None of this comes naturally to me. I am not a fan of talking myself up, of shouting from the rooftops, "here I am! Here is what I have accomplished! Notice me!" I don't like the idea of being perceived as being pompous or stuck up, or self-important. I worry about this every time I post a new blog here, that the words I use are too old-fashioned and too formal, that people will see me as trying too hard to fit into some mold of what an author should look like online when the truth is that I just really like flowery language and imagery and big sweeping reflections. I am afraid that my wording will make me come across as ingenuine.
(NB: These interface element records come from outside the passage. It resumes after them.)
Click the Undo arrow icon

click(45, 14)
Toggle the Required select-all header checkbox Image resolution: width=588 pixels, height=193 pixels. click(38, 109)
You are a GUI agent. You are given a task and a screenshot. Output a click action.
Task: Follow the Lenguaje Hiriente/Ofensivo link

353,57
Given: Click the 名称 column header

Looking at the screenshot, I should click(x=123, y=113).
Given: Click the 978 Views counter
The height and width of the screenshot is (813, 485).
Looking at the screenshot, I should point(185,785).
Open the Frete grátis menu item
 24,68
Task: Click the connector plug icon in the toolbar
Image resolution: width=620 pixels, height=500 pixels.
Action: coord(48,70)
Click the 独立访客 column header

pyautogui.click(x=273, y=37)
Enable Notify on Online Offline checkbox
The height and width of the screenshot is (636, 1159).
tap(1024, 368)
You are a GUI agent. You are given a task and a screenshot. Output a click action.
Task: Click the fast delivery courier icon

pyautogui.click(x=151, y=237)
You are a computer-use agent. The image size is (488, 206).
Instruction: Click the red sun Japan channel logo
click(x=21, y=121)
The reality of it is that in order to make anything of yourself as a writer, as in any other profession, you need to establish some kind of credibility. Publishers need to see that you have a reason for writing what you write, and people who are willing to read it. Event coordinators need to know that you can draw a crowd and that you'll be a beneficial exhibit wherever you're trying to go. In the modern world, that means having a following on social media. It means running your own website and having professional accounts that are there for the lone reason of promotion. You need to get your name out there for people to see. You need to make an impact. You need to be vain.
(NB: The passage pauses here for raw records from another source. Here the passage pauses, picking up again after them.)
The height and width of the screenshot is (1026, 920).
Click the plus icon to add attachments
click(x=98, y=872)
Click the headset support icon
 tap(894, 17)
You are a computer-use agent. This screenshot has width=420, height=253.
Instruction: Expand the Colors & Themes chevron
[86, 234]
So here I am, writing a blog post for a website that I own, whose URL is my own name. I'll share links to this post on the social media pages that also use my name as a handle, and it'll appear alongside my picture, professionally shot and clean, the image I curate of myself as a Professional.
As for the person behind the headshot and fancy words?
Hi. My name is Catherine, but I've gone by Cat since I was fourteen because it was easier to write on my school papers. I almost never wear my glasses when I'm at home and comfortable, because I have the terrible habit of smudging them at every opportunity with no idea how I accomplished it. I don't often wear that nice sweater and lipstick; most of the time it's an old high school theater shirt, and I haven't touched my makeup brushes in about six months. Most of my daily writing consists of drafts of projects that I'll edit for untold hours, and messages in the group chat I have with my best friends, who constantly tease me for my atrocious spelling.
All of that being said, I am proud of the professional version of myself because although it cuts out a lot of those things, it is still very much me. I do love my glasses (although the frames have changed since this picture was taken) and that sweater and a good red lipstick. I do love the name I've picked for myself, and seeing it become a brand is as exhilarating as it is terrifying. I like the idea of people being excited to read the things I write and loving my creations as much as I do. I like making people happy, and like anyone else, I like being able to show off a little bit. My works are the things I wanted to read, and when I saw that they did not exist yet, created so that I could, and I am happy to share them with you so that you can be excited with me that they exist.
So though it is uncomfortable, I will continue to work on this partial image, I will tout my work on professional accounts, and I will be contented to do it because although it is not the whole picture, it is an honest picture. And an honest picture seems like an excellent thing to build a business upon.